HUGHES: I'm glad you brought that up because it allows me to go back to Licklider. I think I showed this diagram, which you have, of the Licklider network. And Licklider cultivated this network informally. But he also structured it formally in that he would help the people in his network become located in these research centers.

And then he would also, when he had this funding resource at IPTO, which is part of ARPA, he would fund people in his network who were located in these various research centers. But again, on the informal level, again, as I said, his people would often gather together at meetings he would call and talk into the late hours about concept for time sharing or concept computer networking.

But so he was playing the informal and the formal. Formal being, again, placing the people in an organizational structure, these research centers, for example. So I think the most direct answer to your very interesting question is in government today, project managers, and that's what Licklider was, he was a project manager for ARPA, are extremely important. And there are project managers in the Air Force, as you know.

But I've been told by some of the people whom I've interviewed that the project managers today are not given the freedom and the leeway to organize informal networks, to draw out conceptual designs as freely and imaginatively as they once were able to do. So I think the answer to your question is put your attention upon the functioning of the project managers, people like Licklider in Air Force, and what kind of success are they having? What kind of reinforcement are they getting? What sort of freedom of action do they have?

And again, I repeat, I've been told that the project managers do not have the freedom to maneuver and to develop and feel imaginative concepts that they once had because of a number of bureaucratic constraints and regulations. And I think I know what you mean by an informal network. That is a special interest group that is responding to the needs of, say, a particular small group.

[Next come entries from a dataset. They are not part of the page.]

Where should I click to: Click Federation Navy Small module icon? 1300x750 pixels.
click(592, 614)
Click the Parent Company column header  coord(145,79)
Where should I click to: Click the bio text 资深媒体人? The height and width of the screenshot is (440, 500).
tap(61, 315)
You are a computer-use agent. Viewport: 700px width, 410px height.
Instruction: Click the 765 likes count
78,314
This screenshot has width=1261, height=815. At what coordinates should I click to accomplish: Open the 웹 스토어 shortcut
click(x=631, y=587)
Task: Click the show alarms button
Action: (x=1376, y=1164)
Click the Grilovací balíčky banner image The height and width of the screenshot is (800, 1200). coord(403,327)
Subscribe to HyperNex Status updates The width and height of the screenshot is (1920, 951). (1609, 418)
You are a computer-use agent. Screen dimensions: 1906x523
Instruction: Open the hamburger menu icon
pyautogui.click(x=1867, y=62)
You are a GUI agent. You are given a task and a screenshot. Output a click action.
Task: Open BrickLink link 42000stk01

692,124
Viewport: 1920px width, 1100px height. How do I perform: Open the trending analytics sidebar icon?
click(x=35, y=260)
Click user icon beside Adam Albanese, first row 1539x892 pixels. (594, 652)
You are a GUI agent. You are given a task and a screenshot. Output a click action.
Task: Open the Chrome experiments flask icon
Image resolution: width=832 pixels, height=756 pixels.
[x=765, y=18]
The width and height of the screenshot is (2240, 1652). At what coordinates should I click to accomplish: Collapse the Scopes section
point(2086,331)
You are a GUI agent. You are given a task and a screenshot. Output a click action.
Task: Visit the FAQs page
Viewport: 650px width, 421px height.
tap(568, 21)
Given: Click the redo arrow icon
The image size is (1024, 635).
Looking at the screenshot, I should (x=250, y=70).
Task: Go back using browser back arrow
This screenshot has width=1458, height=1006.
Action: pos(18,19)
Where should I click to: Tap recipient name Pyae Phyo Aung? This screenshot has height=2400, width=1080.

And you don't have this drawing upon a community that Licklider drew upon. Yes.

MAGNANTI: Let me, on behalf of all of us, thank Professor Hughes for this fascinating account of two remarkably different projects. I think as you explained them. Whether one is the old fashioned way of doing things, the Edison way, and the ARPA is the new fashioned way, I think is one for all of us to think about. But the contrast is rather stark, I would say, in terms of the differences in the organizational style and the approach for these two projects. Both eminently successful in terms of their projects.

I would recommend, again, to everyone to Professor Hughes' book, particularly those of you who are interested in MIT, because there's a lot of MIT in this book. I'm really impressed as you look through it the impact I think that MIT has had. And all of us should feel good about this in terms of the way of thinking about complex systems. This has been an organization that's been deeply immersed in this for many, many years.

As I said at the outset of this presentation today, Professor Hughes is on campus for the semester as a guest of MIT. He will be around in the MIT community. I think delighted to meet with anyone who might like to talk to him further about these. He will be giving another public lecture on October 30 to pursue some of the topics that he talked about today and I think talk about some other of these large scale projects. And he'll be meeting with the SDM students in private.

So please join me again in thanking Professor Hughes for this very illuminating presentation.